Проповедь брат Гальярд подготовил на чтение из Иезекииля: «Отвергните от себя все грехи ваши, которыми согрешали вы, и сотворите себе новое сердце и новый дух; и зачем вам умирать, Дом Израилев? Ибо Я не хочу смерти умирающего, говорит Господь Бог; но обратитесь, и живите!» Во время собственной проповеди он использовал наконец возможность надолго повернуться к пастве лицом. Неизвестно, когда в этой церкви еще в ближайшее время сойдется столько народу, и собиралось ли столько до сих пор: вся деревня здесь, не иначе. Некоторые женщины и маленьких детей принесли с собой — должно быть, те, кому не с кем было малышей оставить. Так что из разных углов порой повякивали младенцы и шикали на них боязливые мамаши. Брат Гальярд не обольщался и не приписывал такую посещаемость мессы своей славе проповедника: он прекрасно понимал, что более половины, если не все, собрались посмотреть на инквизитора и попробовать угадать, чего от него можно ожидать и чего именно бояться. Что же, инквизитор занимался теперь тем же самым — «различением духов» по мере слабых своих сил. Жаль, зрение его было не таким острым, как когда-то; но все равно глаз хватало, чтобы разглядеть выражения людских лиц где-то до средних скамей храма. Лица разные, как и подобает. Преобладающее выражение — страх, настороженность, страх. Это печально, но довольно обычно, иного он и не ждал. Одну из передних скамей занимало семейство байля Пейре, с самим байлем во главе; многочисленные Каваэры обоих полов и всяческого возраста сидели смирно, слушали внимательно.

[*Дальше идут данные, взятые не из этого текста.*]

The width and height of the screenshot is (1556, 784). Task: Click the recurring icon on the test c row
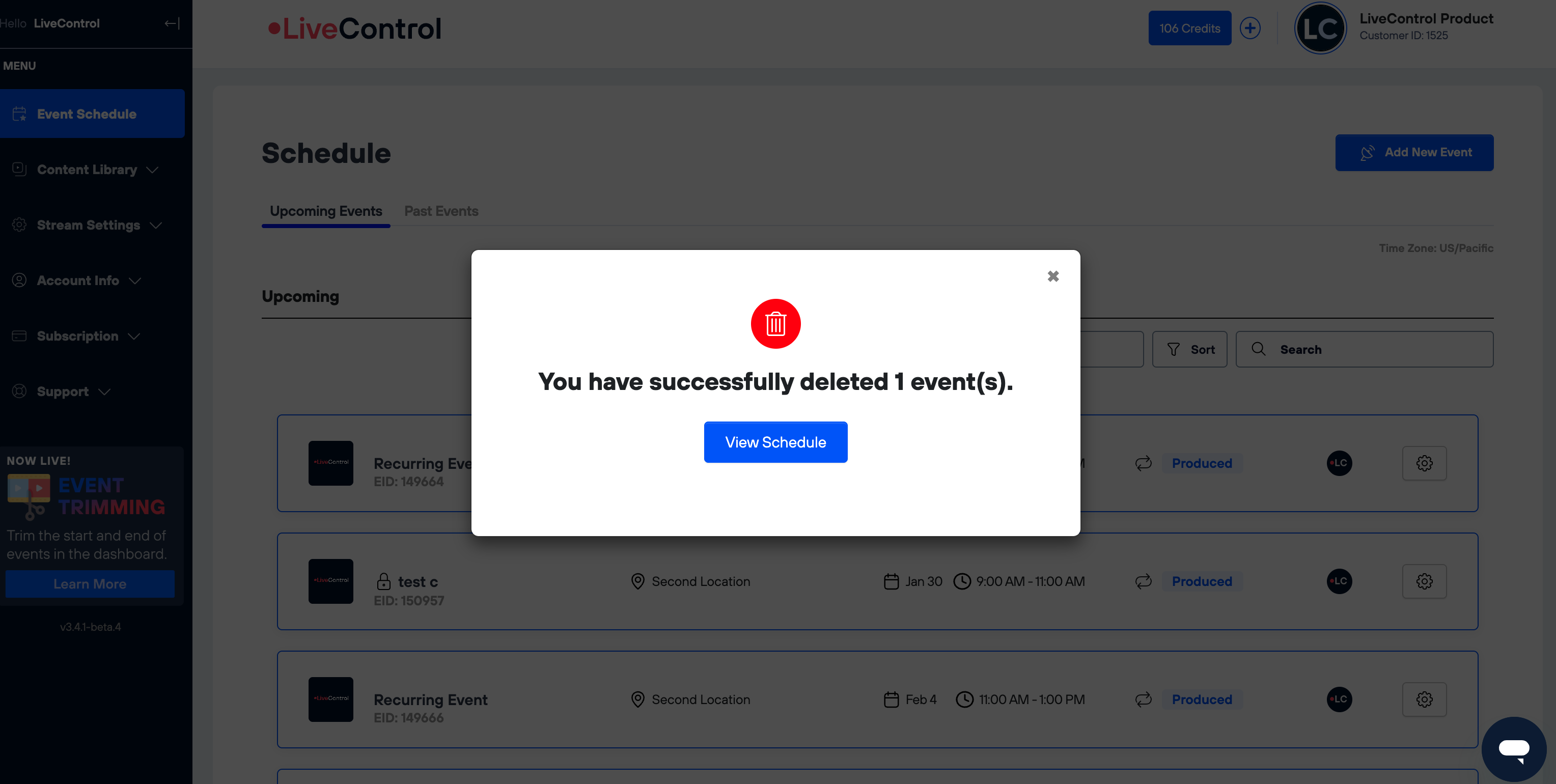(1143, 581)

Остроносенькая женщина слева от байля — должно быть, супруга — одна из всех то и дело тревожно оглядывалась, как курица, считающая свой выводок в страхе, не утащил ли ястреб цыплока-другого. Остальные, вплоть до самой маленькой в семействе — девочки лет семи — почти и не шевелились, нарочито глядя перед собой одинаковыми темными глазами: вот, мол, честные люди, которым не о чем волноваться. Когда где-то у выхода заплакал на руках матери мелкий ребенок, байлева девочка тоже горестно скривила рот и насупилась, но мать (или бабушка?) толкнула ее в бок, и та не издала ни звука.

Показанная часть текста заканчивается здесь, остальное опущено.